Julie Barlow and Jean-Benoît Nadeau

St. Martin’s Press
$25.99
cloth
320pp
9781250051851

To better equip the undaunted reader, the authors have divided the book into two sections: Form (“how the French are formatted to speak” through upbringing and education) and Content (“what they like and don’t like to talk about”). Two topics important to avoid are family and money. That makes the nuances of life in France a slippery slope when approached from a North American’s perspective, for whom commonplace conversation often begins by asking a person’s name or what kind of work they do. These are questions considered to be very ill-mannered by the French.

And yet, despite all the pitfalls and hurdles, the French hold conversation in the highest regard and long ago elevated it to an art form in the salons that flourished in the eighteenth and nineteenth centuries.

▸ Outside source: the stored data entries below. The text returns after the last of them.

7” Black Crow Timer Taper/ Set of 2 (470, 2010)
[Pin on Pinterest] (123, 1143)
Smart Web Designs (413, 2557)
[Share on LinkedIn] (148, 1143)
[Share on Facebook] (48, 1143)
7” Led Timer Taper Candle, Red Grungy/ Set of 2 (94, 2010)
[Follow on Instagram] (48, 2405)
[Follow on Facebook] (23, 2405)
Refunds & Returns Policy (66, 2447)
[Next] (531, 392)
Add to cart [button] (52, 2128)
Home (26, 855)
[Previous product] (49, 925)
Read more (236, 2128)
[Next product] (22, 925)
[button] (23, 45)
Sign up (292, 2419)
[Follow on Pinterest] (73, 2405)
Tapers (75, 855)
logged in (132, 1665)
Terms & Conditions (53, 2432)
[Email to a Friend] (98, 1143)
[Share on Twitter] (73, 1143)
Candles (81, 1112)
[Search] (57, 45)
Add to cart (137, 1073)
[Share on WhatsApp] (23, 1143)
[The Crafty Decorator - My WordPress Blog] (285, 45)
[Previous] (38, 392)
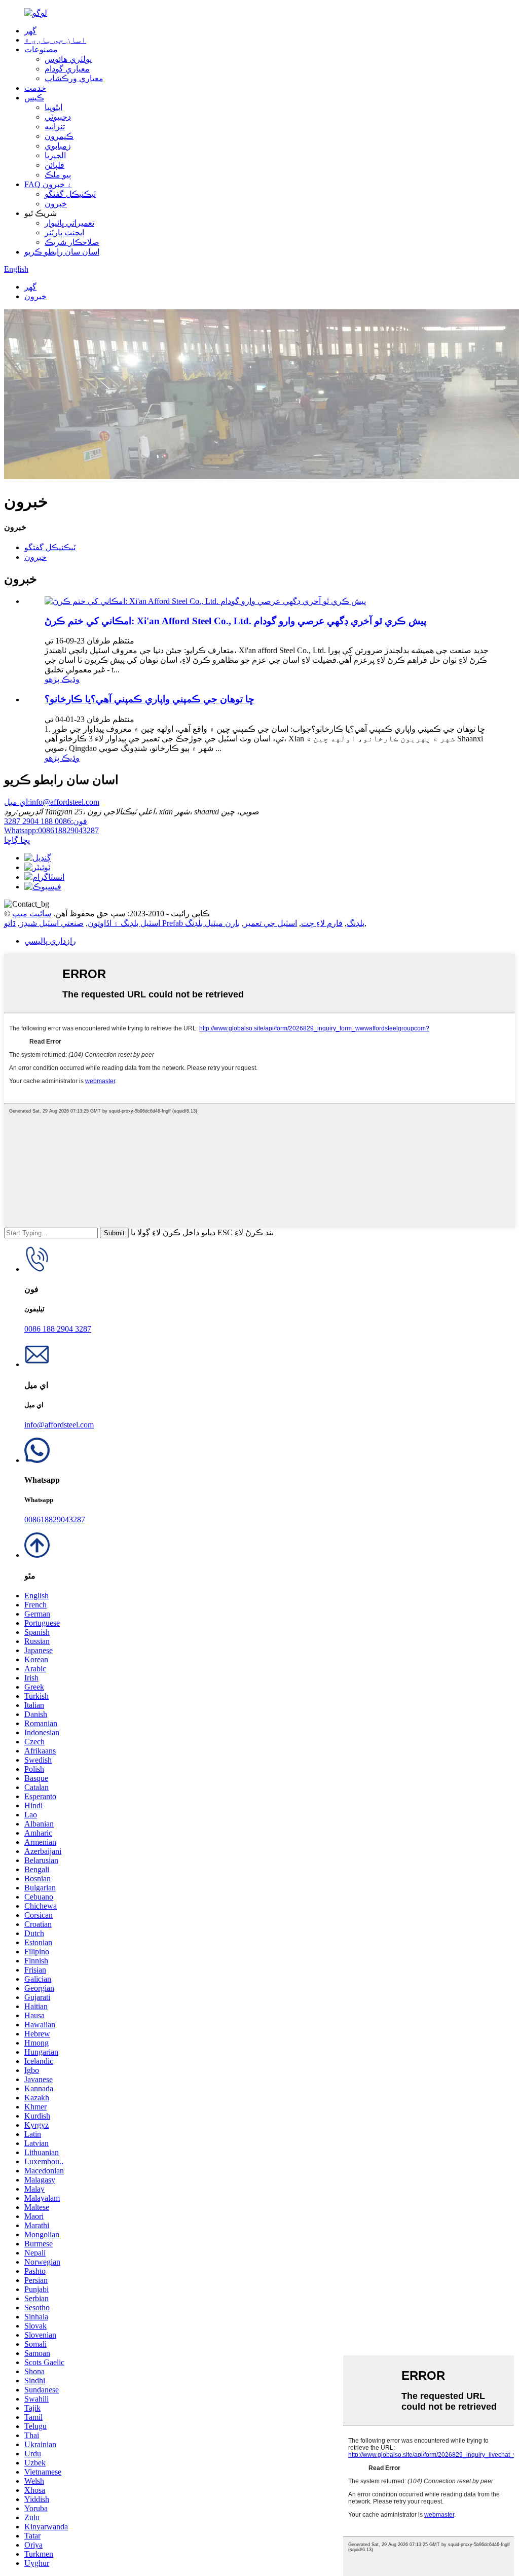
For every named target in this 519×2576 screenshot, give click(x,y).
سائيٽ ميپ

In fact, Barlow believes she had a major breakthrough when she realized “it was best to think about French as a recreational sport.” Considered from that point of view, being proficient at speaking French is not nearly enough to converse in French, but understanding which topics are viable and how to address them helps.

If you have ever been confounded yet intrigued by the French (as I was while living in Provence for six months), you will find yourself devouring this book and shouting ah! every now and then. The secret codes of the language and culture are revealed as the authors wisely repeat an approach that is “more anthropological than journalistic,” a methodology they employed in their international bestseller, Sixty Million Frenchmen Can’t Be Wrong. With insight, respect, and good humour, Julie Barlow and Jean-Benoît Nadeau have written a highly readable guide to the Gallic mindset.

Gina Roitman is a Montreal author, biographer, and writing coach, whose first novel, Don’t Ask, will be published in spring 2022. She is currently logging hours on a novel based on the life of Belorussian-French artist Chaim Soutine.